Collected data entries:
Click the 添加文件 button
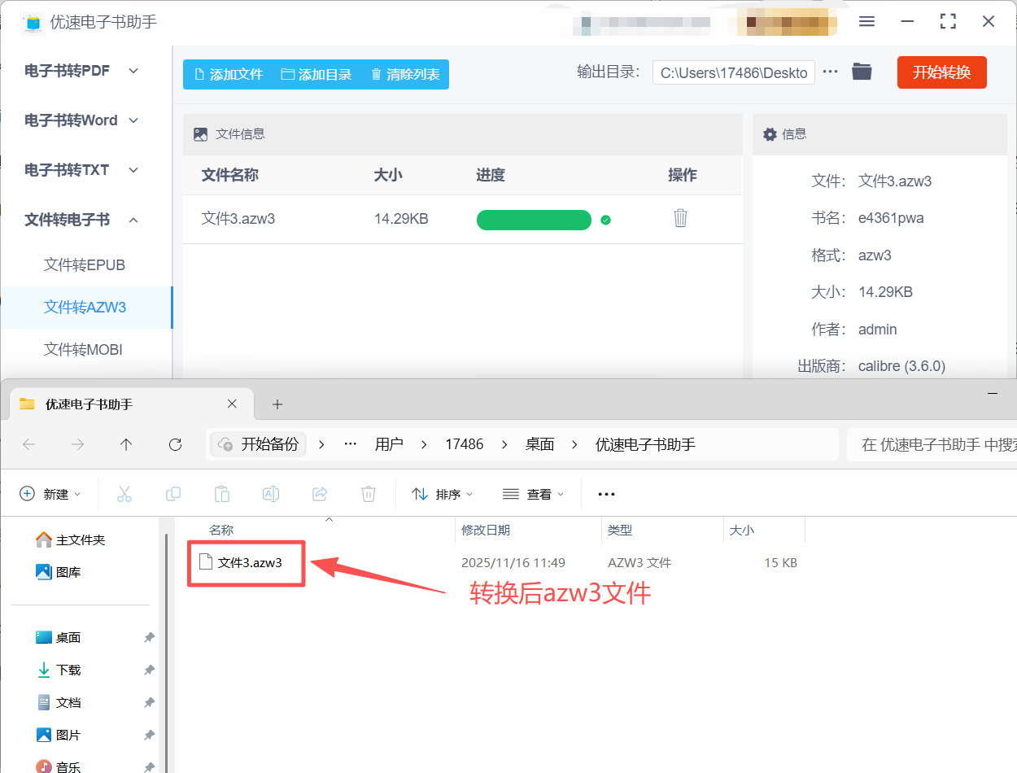The image size is (1017, 773). 229,74
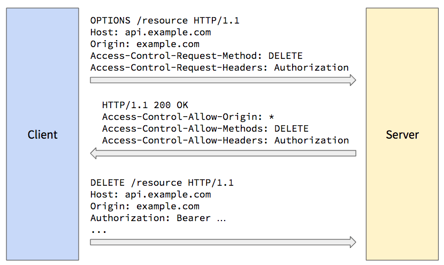Click the Access-Control-Request-Method: DELETE line
This screenshot has height=265, width=444.
pos(196,56)
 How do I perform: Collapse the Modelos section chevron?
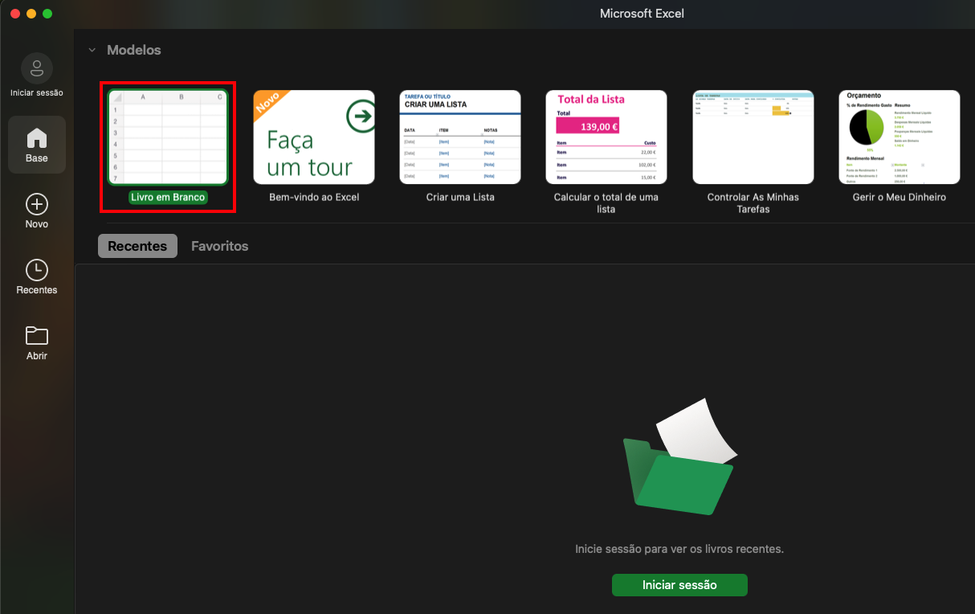point(92,50)
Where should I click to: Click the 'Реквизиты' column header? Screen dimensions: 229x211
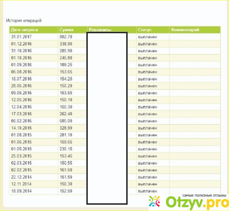(100, 30)
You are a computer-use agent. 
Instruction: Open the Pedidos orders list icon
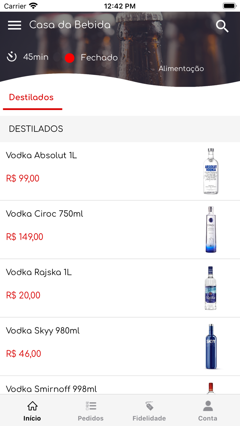(91, 405)
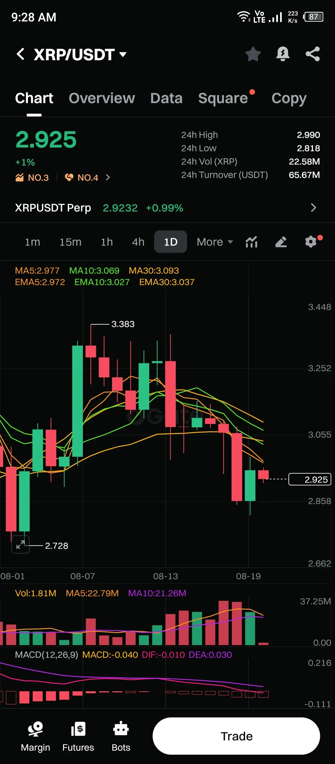Viewport: 335px width, 764px height.
Task: Switch to the Overview tab
Action: coord(102,98)
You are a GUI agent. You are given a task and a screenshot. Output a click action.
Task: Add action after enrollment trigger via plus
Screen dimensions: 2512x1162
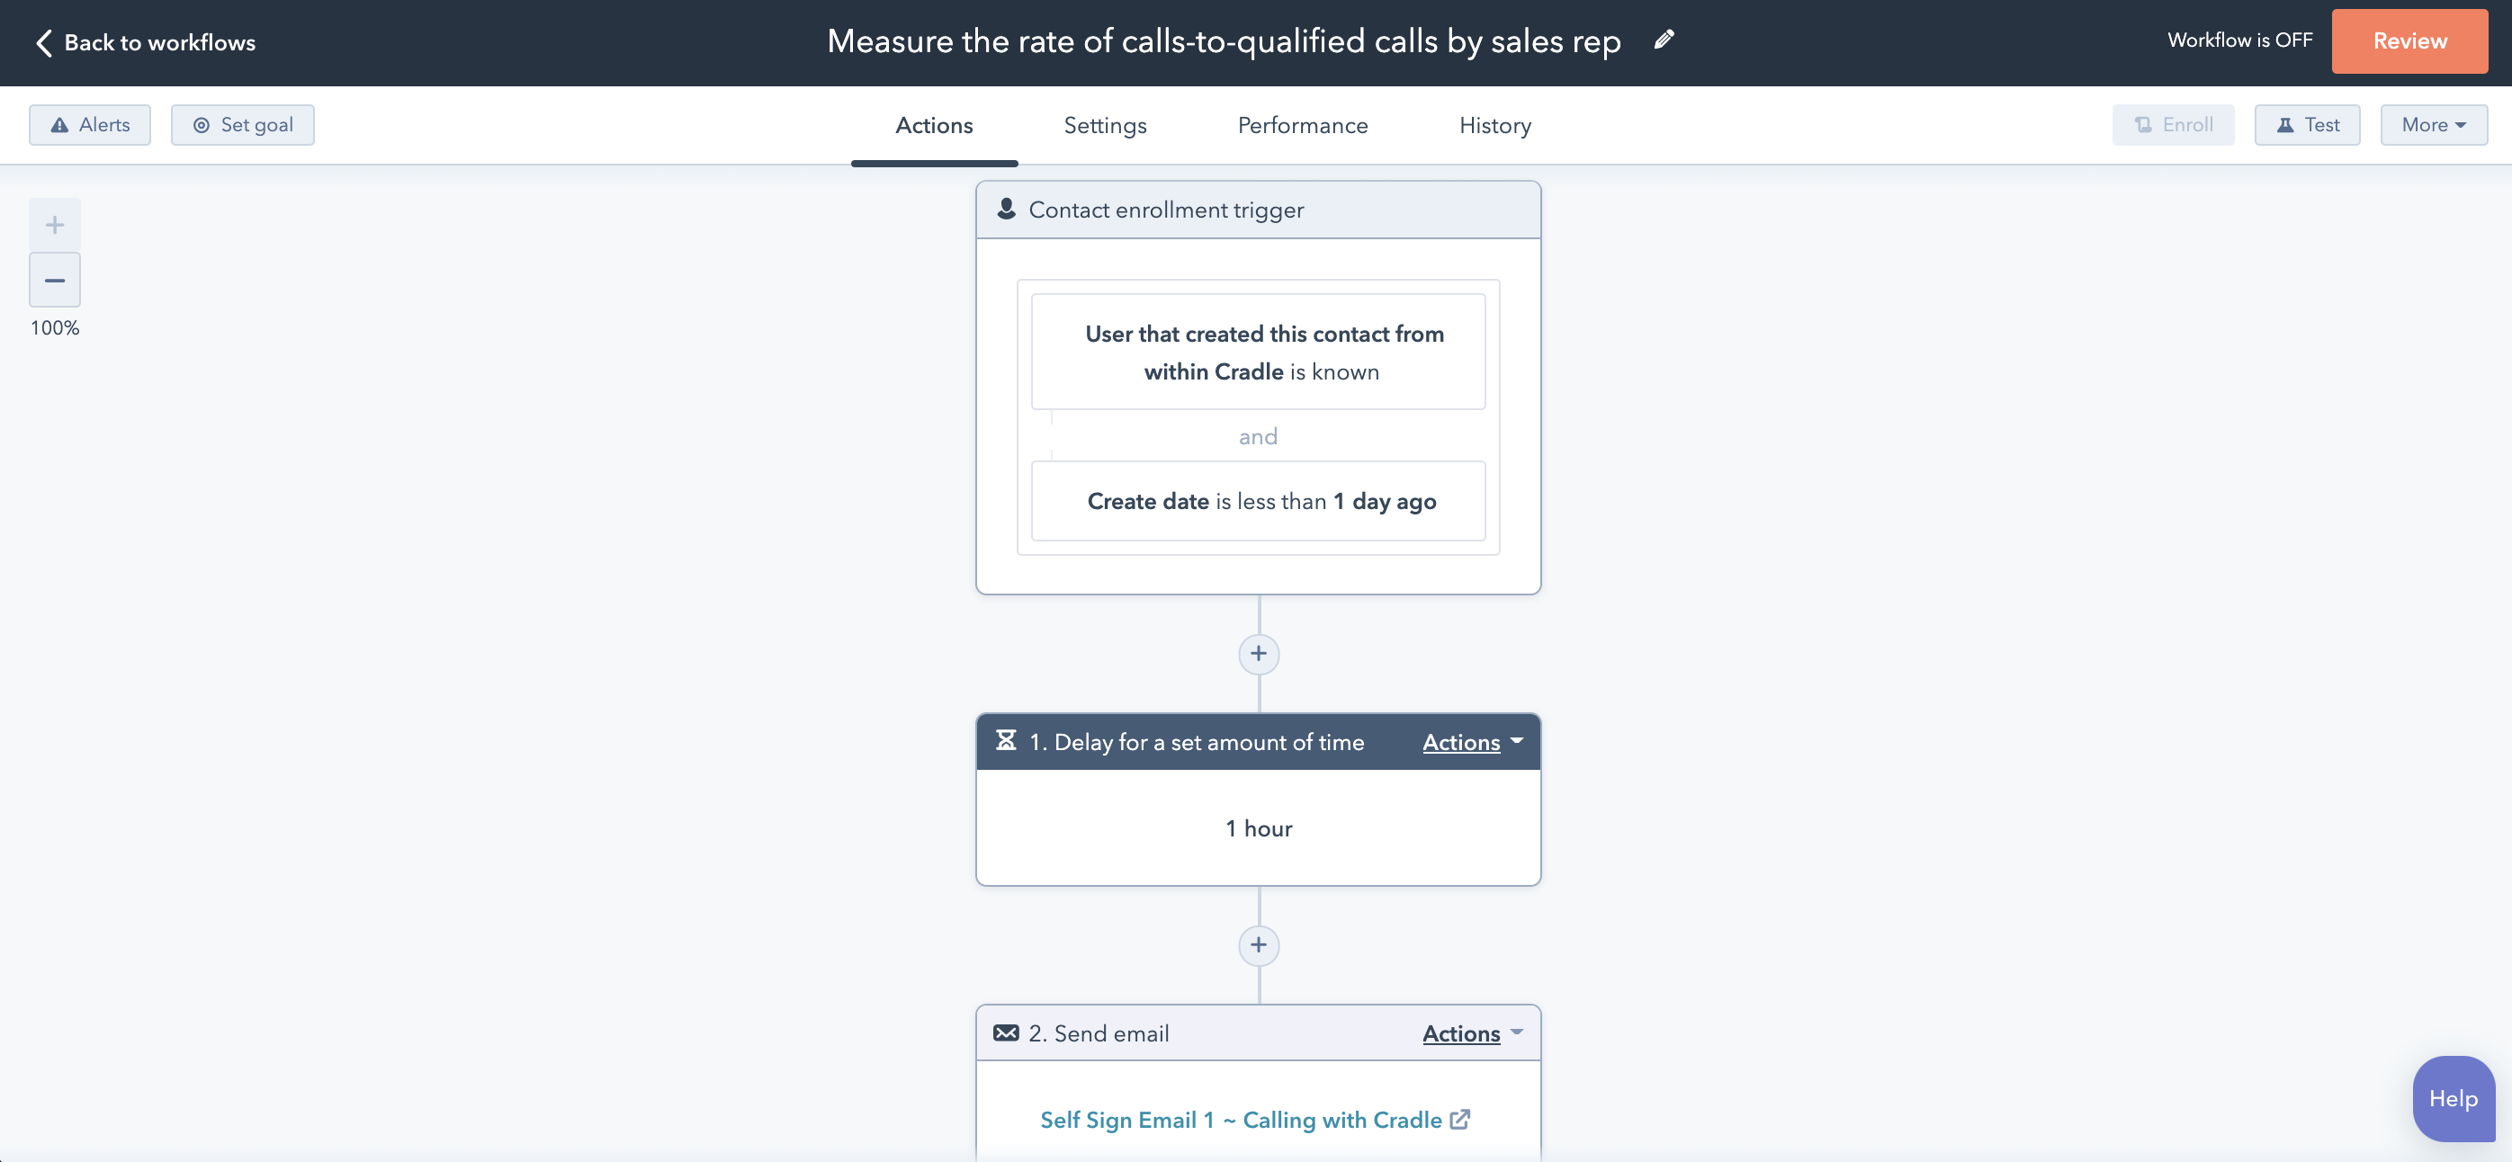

→ **Exercise aim**
In the records above, find the line containing "How do I perform: Collapse" and restate it and every line after it word for word, all pictures excluded.

→ **Output of the task**
 How do I perform: Collapse the Modelos section chevron?
point(92,50)
Where should I click to: Click the 'Реквизиты' column header? Screen dimensions: 229x211
(100, 30)
You are a computer-use agent. 
Instruction: Open the Pedidos orders list icon
(91, 405)
Viewport: 335px width, 764px height.
Task: Switch to the Overview tab
Action: coord(102,98)
You are a GUI agent. You are given a task and a screenshot. Output a click action.
Task: Add action after enrollment trigger via plus
Screen dimensions: 2512x1162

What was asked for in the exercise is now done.